__WHAT TO DO__
Rewrite everything in the material below from the line containing "Delete the selected" down to the line containing "(x=6, y=43)", replacing "Collapse" with "Close" and leaving all else unchanged.

Data extracted from a collection:
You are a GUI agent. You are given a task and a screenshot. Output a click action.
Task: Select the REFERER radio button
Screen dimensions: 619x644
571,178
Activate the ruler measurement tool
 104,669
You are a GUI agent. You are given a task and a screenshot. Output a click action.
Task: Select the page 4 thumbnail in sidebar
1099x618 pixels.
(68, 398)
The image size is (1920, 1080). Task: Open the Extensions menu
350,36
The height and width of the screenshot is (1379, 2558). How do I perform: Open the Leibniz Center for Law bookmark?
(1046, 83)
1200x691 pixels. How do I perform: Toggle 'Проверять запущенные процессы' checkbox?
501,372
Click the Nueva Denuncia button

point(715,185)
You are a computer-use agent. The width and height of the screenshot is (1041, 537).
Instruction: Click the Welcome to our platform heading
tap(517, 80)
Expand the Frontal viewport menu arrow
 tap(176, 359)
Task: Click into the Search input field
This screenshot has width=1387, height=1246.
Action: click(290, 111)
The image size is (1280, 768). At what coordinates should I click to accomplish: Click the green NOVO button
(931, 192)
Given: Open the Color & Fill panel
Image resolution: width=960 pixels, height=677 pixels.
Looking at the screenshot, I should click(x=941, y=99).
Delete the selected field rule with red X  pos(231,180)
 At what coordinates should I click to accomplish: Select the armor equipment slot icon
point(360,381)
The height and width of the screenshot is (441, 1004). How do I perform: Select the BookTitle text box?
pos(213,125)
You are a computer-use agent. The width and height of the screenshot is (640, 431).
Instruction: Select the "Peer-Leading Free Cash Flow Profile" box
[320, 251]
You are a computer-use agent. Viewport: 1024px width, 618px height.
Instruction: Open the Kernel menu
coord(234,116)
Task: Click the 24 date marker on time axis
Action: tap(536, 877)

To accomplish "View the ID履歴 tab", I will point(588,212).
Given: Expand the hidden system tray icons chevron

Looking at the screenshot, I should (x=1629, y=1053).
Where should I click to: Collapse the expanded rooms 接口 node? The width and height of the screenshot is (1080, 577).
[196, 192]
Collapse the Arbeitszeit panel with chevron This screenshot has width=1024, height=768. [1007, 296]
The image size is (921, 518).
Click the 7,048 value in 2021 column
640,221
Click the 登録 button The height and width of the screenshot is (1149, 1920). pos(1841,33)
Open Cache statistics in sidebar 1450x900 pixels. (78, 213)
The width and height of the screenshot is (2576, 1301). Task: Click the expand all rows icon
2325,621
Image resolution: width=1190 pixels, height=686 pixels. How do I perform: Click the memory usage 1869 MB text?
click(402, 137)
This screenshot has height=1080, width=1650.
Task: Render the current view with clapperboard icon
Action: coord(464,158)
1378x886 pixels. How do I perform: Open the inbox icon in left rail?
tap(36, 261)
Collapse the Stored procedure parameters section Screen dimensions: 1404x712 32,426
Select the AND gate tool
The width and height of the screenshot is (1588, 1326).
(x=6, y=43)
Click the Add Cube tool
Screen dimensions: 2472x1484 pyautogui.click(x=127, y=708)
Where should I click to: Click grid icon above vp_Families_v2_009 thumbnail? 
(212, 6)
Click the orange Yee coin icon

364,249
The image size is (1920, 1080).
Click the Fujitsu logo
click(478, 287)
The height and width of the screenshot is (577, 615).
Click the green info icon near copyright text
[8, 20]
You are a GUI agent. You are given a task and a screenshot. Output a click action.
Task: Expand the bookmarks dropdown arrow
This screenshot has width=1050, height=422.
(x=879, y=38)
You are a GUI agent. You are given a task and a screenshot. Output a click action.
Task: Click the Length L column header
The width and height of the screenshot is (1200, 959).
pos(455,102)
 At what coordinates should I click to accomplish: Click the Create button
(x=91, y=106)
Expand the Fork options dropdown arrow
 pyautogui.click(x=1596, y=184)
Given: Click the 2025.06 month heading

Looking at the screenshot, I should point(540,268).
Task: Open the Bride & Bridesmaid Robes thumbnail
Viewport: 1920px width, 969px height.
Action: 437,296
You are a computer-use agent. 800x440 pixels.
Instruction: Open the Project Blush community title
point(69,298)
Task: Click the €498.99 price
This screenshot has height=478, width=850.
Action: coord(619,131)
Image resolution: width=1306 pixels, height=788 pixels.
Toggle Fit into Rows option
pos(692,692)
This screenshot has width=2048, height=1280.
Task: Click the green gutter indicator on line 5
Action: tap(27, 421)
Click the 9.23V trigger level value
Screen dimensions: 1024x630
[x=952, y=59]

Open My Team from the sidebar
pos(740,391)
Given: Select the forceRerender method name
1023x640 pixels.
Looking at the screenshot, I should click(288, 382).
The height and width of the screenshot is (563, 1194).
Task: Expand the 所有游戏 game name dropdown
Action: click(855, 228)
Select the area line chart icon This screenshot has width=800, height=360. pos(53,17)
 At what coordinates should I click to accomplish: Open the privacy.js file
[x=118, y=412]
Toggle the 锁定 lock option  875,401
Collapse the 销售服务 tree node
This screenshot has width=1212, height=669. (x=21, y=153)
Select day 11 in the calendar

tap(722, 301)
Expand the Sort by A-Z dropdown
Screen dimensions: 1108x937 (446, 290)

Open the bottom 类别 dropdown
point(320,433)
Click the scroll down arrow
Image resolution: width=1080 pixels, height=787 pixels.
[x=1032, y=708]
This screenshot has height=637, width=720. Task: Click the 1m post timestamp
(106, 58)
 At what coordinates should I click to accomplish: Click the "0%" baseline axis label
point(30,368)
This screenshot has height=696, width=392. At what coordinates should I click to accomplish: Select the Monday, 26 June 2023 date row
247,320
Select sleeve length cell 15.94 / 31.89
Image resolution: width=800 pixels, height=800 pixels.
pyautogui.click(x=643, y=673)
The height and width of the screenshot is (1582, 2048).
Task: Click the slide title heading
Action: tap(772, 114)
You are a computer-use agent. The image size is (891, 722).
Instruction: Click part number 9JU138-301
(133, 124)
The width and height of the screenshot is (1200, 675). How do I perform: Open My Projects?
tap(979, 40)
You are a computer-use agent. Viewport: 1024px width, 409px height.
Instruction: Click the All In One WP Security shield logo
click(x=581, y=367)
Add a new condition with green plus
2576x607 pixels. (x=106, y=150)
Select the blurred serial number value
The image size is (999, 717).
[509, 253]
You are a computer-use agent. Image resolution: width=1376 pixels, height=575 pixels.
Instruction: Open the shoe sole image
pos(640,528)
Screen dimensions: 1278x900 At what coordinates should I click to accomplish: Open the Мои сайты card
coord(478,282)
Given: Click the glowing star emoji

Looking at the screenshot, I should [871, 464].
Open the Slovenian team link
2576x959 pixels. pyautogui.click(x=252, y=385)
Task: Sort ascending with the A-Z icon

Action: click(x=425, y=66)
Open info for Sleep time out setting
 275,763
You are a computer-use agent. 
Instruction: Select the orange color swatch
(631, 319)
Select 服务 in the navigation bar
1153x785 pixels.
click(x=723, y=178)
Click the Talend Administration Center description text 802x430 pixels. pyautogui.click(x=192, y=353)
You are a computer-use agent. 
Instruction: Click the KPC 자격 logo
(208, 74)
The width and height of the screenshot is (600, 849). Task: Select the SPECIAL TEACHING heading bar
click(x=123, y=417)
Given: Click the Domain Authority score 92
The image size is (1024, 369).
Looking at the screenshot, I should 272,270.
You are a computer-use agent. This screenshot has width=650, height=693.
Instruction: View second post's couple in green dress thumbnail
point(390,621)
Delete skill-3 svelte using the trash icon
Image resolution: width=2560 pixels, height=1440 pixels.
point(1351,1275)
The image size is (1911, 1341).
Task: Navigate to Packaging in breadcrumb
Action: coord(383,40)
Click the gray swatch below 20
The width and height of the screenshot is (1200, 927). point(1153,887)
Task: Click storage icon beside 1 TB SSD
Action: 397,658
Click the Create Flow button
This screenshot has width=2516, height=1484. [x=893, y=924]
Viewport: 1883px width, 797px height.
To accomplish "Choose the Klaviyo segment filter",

__ANSWER TO THIS EXERCISE__
Delete the selected field rule with red X  pos(231,180)
 At what coordinates should I click to accomplish: Select the armor equipment slot icon
point(360,381)
The height and width of the screenshot is (441, 1004). How do I perform: Select the BookTitle text box?
pos(213,125)
You are a computer-use agent. The width and height of the screenshot is (640, 431).
Instruction: Select the "Peer-Leading Free Cash Flow Profile" box
[320, 251]
You are a computer-use agent. Viewport: 1024px width, 618px height.
Instruction: Open the Kernel menu
coord(234,116)
Task: Click the 24 date marker on time axis
Action: tap(536, 877)

To accomplish "View the ID履歴 tab", I will point(588,212).
Given: Expand the hidden system tray icons chevron

Looking at the screenshot, I should (x=1629, y=1053).
Where should I click to: Close the expanded rooms 接口 node? The width and height of the screenshot is (1080, 577).
[196, 192]
Close the Arbeitszeit panel with chevron This screenshot has width=1024, height=768. [1007, 296]
The image size is (921, 518).
Click the 7,048 value in 2021 column
640,221
Click the 登録 button The height and width of the screenshot is (1149, 1920). pos(1841,33)
Open Cache statistics in sidebar 1450x900 pixels. (78, 213)
The width and height of the screenshot is (2576, 1301). Task: Click the expand all rows icon
2325,621
Image resolution: width=1190 pixels, height=686 pixels. How do I perform: Click the memory usage 1869 MB text?
click(402, 137)
This screenshot has height=1080, width=1650.
Task: Render the current view with clapperboard icon
Action: coord(464,158)
1378x886 pixels. How do I perform: Open the inbox icon in left rail?
tap(36, 261)
Close the Stored procedure parameters section Screen dimensions: 1404x712 32,426
Select the AND gate tool
The width and height of the screenshot is (1588, 1326).
(x=6, y=43)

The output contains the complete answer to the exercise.